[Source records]
::::
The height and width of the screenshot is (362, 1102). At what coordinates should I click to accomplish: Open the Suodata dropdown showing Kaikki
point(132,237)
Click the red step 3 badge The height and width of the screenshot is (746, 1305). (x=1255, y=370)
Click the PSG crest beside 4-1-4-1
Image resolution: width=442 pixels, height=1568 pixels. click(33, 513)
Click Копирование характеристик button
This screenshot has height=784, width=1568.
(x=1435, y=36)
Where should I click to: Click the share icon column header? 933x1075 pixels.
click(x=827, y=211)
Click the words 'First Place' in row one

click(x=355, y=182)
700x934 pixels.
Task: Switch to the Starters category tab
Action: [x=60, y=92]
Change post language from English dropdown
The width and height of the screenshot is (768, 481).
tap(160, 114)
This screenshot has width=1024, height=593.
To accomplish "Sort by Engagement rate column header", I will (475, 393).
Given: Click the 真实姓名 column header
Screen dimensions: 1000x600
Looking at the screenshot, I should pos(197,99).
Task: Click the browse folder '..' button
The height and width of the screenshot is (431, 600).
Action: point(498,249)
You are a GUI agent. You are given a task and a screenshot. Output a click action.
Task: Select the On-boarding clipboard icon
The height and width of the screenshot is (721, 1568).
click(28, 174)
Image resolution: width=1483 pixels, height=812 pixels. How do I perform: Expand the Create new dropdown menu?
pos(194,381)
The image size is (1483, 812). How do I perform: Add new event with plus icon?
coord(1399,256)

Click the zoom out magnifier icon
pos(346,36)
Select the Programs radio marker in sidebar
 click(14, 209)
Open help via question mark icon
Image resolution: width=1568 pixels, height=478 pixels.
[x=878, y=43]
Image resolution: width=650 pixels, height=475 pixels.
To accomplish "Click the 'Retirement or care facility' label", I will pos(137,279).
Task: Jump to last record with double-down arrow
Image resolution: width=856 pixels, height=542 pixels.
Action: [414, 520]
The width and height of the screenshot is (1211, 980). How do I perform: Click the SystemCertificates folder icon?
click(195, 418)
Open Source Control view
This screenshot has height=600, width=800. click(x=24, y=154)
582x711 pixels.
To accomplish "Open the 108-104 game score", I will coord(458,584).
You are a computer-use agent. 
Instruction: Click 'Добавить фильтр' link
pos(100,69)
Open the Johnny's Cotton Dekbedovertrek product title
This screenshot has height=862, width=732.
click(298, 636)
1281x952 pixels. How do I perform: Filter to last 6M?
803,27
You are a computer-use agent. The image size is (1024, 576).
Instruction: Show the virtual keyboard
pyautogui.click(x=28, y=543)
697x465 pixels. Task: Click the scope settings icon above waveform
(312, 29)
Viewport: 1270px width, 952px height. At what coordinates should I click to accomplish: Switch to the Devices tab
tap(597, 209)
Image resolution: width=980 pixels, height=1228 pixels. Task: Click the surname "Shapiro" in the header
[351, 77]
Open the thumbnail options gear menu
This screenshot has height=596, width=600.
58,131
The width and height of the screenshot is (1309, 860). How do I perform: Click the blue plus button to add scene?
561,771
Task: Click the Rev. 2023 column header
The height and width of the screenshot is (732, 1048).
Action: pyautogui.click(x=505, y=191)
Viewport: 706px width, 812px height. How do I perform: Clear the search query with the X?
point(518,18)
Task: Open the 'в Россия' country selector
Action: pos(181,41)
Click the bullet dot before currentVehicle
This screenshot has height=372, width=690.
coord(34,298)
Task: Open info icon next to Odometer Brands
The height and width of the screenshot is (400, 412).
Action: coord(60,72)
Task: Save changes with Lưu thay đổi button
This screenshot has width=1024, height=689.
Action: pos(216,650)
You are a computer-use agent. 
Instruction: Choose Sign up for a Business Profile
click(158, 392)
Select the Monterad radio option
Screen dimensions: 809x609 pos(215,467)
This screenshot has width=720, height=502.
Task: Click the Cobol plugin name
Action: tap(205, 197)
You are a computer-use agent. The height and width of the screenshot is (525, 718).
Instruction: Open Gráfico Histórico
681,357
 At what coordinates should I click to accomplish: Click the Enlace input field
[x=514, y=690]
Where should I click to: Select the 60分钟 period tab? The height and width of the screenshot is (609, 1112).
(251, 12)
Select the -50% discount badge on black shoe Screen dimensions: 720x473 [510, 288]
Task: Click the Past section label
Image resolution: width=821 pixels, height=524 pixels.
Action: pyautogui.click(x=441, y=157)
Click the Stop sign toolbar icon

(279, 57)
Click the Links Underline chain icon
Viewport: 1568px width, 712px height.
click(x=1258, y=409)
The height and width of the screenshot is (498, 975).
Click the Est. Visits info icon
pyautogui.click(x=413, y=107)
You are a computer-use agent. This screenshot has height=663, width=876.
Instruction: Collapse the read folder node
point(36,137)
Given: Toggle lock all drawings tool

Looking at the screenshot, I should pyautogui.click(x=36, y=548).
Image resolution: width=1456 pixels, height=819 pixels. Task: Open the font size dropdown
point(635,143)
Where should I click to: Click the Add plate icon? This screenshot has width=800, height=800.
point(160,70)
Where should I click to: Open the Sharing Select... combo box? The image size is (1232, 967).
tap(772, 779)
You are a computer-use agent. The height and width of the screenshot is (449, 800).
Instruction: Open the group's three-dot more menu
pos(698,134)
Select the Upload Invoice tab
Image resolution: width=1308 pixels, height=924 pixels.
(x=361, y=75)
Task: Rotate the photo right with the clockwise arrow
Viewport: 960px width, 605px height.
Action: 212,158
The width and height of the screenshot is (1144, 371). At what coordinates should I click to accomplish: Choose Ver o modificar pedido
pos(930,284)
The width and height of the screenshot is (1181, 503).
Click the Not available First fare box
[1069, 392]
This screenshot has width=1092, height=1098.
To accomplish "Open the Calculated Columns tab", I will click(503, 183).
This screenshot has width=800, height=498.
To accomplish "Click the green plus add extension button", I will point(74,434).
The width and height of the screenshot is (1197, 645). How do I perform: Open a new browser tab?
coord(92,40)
::::
Track down every line in the entries that includes the string "arrow", and copy it.

(Answer to this problem)
Task: Jump to last record with double-down arrow
Task: Rotate the photo right with the clockwise arrow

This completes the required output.